We included 17 randomised controlled trials involving a total of 3322 participants. Most trials were of relatively short duration (12 weeks to six months). Sixteen trials were placebo-controlled, and of these nine investigated a non-selective ERA and seven a selective ERA.
We evaluated two comparisons in the review: ERA versus placebo and ERA versus phosphodiesterase type 5 (PDE5) inhibitor. The abstract focuses on the placebo-controlled trials only and presents the pooled results of selective and non-selective ERAs.

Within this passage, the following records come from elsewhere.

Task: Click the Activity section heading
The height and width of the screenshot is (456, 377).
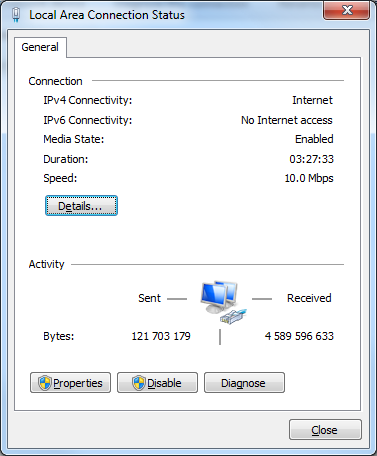Action: pyautogui.click(x=46, y=264)

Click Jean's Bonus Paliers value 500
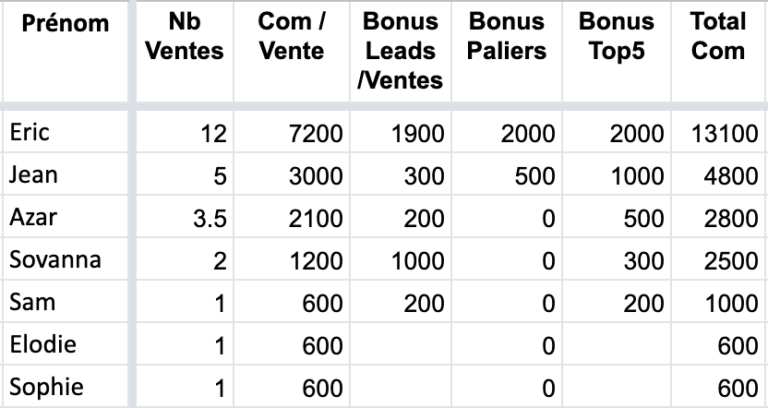506,174
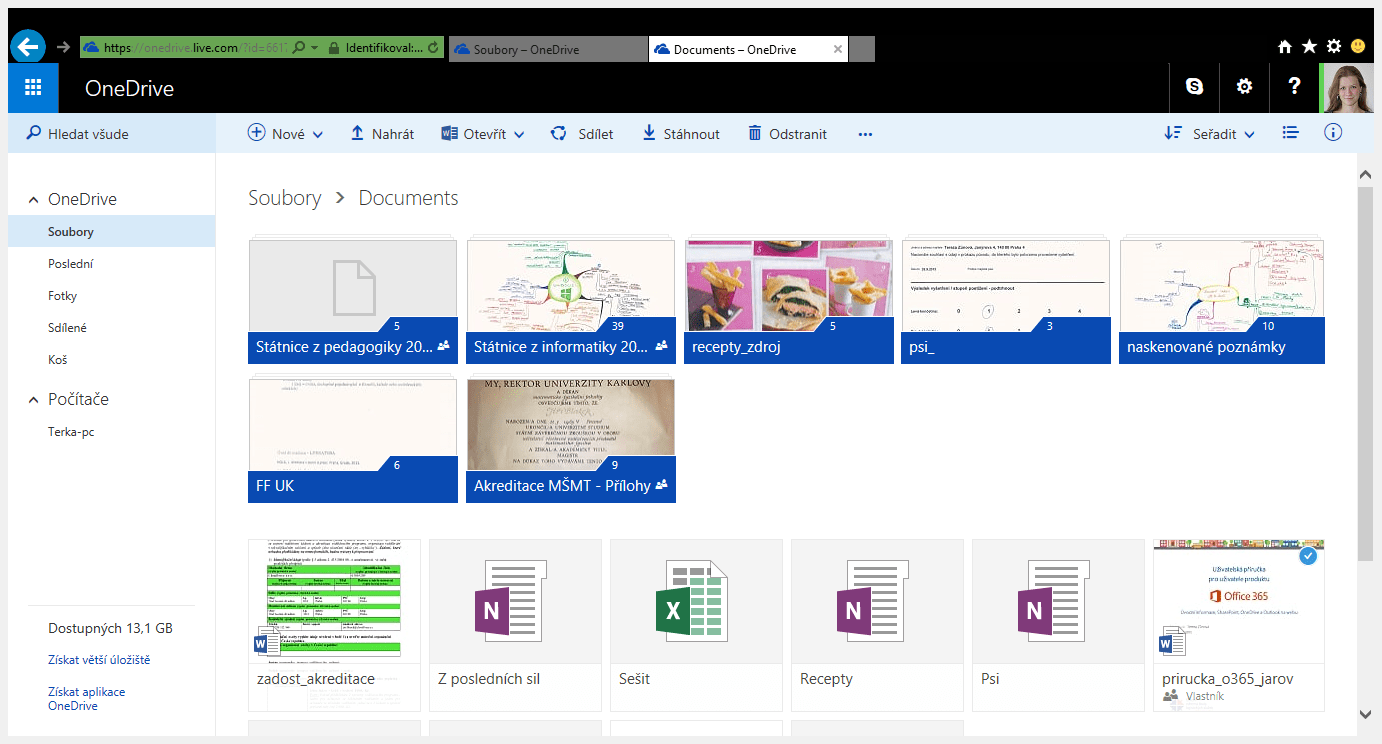
Task: Open the more commands ellipsis menu
Action: (864, 133)
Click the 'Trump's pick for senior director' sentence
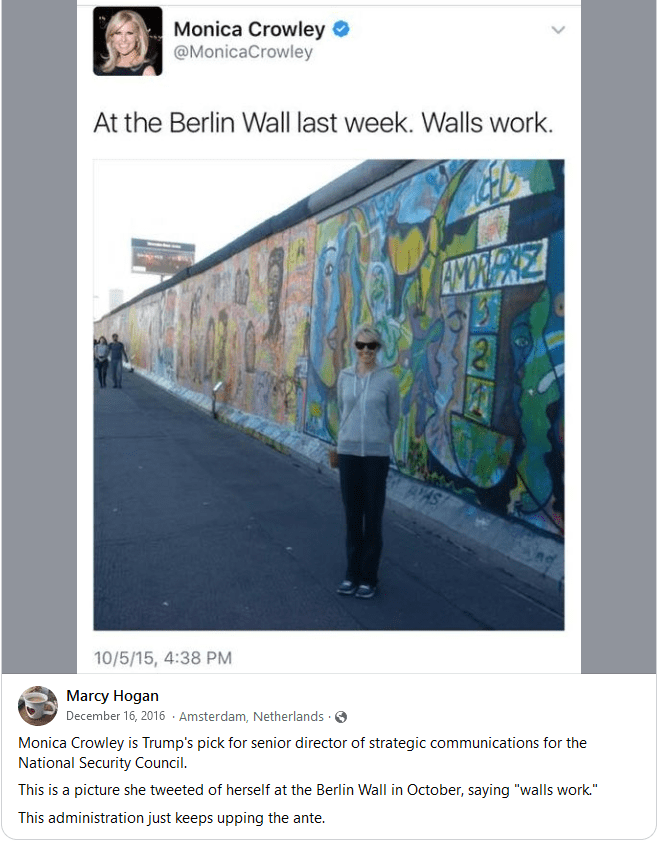662x842 pixels. point(302,753)
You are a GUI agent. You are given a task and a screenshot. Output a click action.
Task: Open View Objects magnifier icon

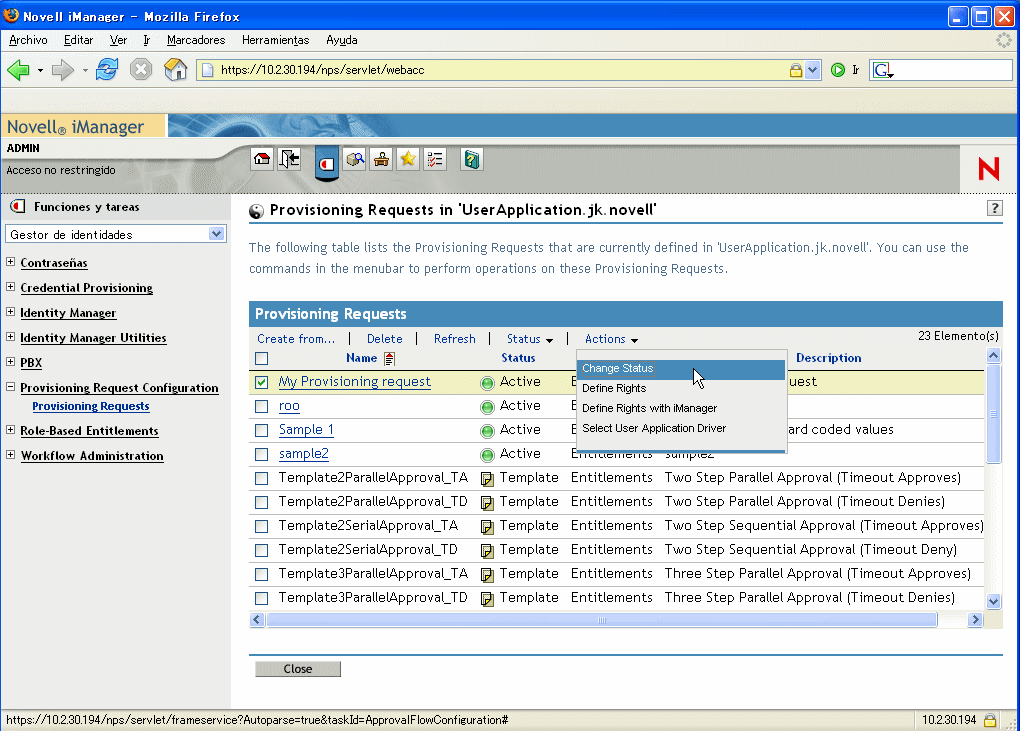point(354,159)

After treatment, participants receiving ERAs could probably walk on average 25.06 m (95% confidence interval (CI) 17.13 to 32.99 m; 2739 participants; 14 studies; I2 = 34%, moderate-certainty evidence) further than those receiving placebo in a 6MWD. Endothelin receptor antagonists probably improved more participants' WHO functional class (odds ratio (OR) 1.41, 95% CI 1.16 to 1.70; participants = 3060; studies = 15; I2 = 5%, moderate-certainty evidence) and probably lowered the odds of functional class deterioration (OR 0.43, 95% CI 0.26 to 0.72; participants = 2347; studies = 13; I2 = 40%, moderate-certainty evidence) compared with placebo. There may be a reduction in mortality with ERAs (OR 0.78, 95% CI 0.58, 1.07; 2889 participants; 12 studies; I2 = 0%, low-certainty evidence), and pooled data suggest that ERAs probably improve cardiopulmonary haemodynamics and may reduce Borg dyspnoea score in symptomatic patients. Hepatic toxicity was not common, but may be increased by ERA treatment from 37 to 67 (95% CI 34 to 130) per 1000 over 25 weeks of treatment (OR 1.88, 95% CI 0.91 to 3.90; moderate-certainty evidence). Although ERAs were well tolerated in this population, several cases of irreversible liver failure caused by sitaxsentan have been reported, which led the licence holder for sitaxsentan to withdraw the product from all markets worldwide.
As planned, we performed subgroup analyses comparing selective and non-selective ERAs, and with the exception of mean pulmonary artery pressure, did not detect any clear subgroup differences for any outcome.